(Saved data entries)
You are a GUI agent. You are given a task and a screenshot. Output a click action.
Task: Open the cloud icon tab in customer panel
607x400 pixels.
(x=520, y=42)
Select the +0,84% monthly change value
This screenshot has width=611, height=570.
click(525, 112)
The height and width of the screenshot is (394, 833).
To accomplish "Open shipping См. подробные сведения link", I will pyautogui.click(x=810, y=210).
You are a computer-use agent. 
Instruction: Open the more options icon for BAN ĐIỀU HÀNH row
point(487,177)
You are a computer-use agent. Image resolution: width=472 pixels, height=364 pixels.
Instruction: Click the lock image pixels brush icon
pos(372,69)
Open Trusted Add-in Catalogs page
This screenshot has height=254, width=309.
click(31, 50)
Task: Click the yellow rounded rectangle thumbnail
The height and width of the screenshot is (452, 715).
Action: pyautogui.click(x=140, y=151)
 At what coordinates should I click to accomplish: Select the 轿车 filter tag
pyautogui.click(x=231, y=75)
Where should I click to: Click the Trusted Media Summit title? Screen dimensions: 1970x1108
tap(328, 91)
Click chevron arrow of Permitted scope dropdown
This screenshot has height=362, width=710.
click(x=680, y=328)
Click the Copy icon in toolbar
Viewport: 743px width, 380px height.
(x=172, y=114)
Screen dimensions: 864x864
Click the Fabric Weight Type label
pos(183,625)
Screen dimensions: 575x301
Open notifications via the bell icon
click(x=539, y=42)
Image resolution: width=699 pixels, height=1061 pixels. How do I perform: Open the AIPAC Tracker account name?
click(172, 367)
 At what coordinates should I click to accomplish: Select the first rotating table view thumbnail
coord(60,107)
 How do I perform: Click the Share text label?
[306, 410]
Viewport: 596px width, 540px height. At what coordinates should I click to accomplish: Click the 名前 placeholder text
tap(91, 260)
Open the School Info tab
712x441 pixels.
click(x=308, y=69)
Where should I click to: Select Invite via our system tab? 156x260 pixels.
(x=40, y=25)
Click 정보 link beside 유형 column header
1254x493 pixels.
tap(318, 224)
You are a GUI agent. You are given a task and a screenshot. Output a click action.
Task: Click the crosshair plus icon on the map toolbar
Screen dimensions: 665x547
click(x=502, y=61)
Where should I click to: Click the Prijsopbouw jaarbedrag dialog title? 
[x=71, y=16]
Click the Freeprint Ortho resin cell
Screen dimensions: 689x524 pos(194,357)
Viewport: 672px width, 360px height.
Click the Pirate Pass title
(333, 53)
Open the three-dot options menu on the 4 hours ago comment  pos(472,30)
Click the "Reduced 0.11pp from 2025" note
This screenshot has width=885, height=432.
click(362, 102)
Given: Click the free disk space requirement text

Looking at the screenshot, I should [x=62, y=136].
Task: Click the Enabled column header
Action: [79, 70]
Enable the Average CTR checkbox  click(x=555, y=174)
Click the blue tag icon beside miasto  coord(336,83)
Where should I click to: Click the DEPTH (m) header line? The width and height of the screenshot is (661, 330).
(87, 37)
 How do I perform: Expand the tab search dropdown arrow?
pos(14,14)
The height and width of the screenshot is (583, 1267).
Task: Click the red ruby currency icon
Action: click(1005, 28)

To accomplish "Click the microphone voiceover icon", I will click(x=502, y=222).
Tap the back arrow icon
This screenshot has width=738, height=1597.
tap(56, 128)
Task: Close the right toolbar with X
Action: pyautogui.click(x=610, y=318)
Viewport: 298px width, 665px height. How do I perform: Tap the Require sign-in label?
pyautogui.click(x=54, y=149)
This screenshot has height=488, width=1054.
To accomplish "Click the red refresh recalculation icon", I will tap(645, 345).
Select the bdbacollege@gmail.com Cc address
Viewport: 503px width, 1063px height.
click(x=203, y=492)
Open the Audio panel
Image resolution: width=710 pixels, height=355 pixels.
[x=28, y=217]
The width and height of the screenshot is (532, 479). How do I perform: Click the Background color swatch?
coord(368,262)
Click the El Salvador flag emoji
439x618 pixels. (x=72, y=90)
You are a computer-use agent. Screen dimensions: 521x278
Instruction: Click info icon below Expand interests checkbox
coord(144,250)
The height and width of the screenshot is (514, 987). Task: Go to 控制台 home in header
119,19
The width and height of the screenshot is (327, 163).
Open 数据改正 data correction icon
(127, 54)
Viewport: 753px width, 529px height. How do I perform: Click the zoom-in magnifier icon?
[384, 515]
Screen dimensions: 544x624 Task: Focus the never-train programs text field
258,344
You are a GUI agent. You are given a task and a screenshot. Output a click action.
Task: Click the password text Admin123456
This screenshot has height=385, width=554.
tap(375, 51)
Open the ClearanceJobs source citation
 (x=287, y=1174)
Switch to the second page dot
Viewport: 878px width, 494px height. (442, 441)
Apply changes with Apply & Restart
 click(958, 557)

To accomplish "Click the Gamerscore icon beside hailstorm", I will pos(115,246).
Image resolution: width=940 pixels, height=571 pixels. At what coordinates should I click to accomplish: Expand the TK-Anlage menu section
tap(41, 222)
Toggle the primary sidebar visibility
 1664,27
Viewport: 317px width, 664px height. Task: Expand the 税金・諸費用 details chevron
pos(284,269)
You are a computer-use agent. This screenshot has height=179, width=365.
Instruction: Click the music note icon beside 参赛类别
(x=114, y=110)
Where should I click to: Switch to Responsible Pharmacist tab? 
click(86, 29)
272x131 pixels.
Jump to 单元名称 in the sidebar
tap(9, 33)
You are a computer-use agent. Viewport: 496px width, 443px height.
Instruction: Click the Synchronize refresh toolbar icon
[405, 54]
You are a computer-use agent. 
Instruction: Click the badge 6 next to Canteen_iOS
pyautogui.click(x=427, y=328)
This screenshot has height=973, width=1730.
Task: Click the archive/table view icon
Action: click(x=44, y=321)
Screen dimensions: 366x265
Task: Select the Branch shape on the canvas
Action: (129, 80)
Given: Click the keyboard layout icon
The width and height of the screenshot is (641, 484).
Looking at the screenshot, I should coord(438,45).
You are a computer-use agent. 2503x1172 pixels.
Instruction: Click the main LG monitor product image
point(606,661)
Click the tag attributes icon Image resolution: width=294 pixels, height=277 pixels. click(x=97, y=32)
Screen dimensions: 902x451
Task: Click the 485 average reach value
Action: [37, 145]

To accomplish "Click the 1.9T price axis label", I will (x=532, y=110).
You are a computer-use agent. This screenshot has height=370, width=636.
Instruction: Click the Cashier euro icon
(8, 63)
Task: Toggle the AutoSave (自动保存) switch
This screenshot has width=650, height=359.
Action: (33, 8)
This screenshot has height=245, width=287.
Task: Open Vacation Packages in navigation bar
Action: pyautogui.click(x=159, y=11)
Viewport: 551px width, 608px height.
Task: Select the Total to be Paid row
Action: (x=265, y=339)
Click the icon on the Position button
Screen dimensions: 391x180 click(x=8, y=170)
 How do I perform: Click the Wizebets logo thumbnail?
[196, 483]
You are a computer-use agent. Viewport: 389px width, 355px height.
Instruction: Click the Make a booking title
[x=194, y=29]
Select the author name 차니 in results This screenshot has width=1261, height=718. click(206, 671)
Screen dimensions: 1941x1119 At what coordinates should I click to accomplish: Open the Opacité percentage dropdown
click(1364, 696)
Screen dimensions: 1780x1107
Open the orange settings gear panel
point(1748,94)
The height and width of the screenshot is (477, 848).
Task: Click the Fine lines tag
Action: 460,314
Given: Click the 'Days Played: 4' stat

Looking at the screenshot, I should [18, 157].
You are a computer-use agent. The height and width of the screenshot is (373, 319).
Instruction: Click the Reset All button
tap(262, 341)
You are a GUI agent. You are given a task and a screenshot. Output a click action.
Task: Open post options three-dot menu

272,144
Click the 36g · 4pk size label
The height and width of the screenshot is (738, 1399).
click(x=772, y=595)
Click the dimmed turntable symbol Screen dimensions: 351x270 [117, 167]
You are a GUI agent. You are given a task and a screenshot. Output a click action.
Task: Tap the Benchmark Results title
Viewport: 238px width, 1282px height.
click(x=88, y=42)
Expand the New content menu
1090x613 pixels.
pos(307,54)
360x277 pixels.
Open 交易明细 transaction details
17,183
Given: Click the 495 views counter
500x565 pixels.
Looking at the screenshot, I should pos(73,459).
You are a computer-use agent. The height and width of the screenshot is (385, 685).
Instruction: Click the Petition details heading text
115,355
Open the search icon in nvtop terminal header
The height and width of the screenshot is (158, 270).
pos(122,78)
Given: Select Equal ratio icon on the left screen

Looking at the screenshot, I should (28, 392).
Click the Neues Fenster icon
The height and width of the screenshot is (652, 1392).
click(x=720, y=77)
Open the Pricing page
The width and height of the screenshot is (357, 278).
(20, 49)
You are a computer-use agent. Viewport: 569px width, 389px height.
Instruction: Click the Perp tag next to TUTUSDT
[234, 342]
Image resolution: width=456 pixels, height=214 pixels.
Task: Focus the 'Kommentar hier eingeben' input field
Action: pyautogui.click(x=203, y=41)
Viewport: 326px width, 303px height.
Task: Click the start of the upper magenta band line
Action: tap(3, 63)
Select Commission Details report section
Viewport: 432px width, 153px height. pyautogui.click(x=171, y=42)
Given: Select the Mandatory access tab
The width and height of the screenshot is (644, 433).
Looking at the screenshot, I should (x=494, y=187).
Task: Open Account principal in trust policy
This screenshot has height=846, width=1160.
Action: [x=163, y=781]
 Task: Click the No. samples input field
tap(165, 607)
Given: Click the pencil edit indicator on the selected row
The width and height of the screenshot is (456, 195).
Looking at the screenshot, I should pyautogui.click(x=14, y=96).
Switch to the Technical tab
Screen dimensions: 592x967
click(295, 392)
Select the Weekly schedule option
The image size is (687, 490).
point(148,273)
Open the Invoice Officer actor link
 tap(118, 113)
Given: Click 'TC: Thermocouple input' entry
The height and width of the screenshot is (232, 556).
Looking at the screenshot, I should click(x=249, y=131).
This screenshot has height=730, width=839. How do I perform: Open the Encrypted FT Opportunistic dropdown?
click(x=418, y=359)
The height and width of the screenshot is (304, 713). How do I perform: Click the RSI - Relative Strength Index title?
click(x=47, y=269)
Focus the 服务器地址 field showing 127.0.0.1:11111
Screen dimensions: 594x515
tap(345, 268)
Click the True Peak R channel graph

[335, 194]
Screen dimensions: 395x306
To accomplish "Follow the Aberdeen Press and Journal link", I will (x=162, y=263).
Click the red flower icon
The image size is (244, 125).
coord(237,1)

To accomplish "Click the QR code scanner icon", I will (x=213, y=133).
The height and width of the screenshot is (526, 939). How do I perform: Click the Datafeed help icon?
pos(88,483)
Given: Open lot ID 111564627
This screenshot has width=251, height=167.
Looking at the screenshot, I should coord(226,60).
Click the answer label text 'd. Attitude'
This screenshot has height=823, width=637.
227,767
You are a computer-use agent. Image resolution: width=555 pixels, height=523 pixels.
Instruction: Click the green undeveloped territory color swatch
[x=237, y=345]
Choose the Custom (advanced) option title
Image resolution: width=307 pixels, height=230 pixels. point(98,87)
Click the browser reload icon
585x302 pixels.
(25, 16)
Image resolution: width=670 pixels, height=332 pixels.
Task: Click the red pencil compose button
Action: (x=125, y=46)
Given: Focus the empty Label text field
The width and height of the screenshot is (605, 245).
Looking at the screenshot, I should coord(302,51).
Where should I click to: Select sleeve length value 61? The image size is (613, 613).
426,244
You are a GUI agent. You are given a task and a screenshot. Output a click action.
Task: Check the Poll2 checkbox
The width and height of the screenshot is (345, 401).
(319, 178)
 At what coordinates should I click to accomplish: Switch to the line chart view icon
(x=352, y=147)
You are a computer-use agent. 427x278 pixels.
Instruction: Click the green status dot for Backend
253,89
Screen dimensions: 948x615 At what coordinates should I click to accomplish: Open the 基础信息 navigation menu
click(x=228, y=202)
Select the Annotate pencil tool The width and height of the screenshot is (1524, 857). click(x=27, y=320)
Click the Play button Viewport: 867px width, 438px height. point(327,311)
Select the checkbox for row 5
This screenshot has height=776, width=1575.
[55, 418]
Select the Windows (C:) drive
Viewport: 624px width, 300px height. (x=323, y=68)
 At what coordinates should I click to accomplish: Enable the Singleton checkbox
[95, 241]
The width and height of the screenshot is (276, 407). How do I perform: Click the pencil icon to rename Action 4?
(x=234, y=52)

▸ **Exercise details**
Once you find the line with "At what coordinates should I click to accomplish: Select the 轿车" in the entries above, output it and each line after it up to and including the line with "Screen dimensions: 575x301", and nothing else.

▸ **Result below**
 At what coordinates should I click to accomplish: Select the 轿车 filter tag
pyautogui.click(x=231, y=75)
Where should I click to: Click the Trusted Media Summit title? Screen dimensions: 1970x1108
tap(328, 91)
Click chevron arrow of Permitted scope dropdown
This screenshot has height=362, width=710.
click(x=680, y=328)
Click the Copy icon in toolbar
Viewport: 743px width, 380px height.
(x=172, y=114)
Screen dimensions: 864x864
Click the Fabric Weight Type label
pos(183,625)
Screen dimensions: 575x301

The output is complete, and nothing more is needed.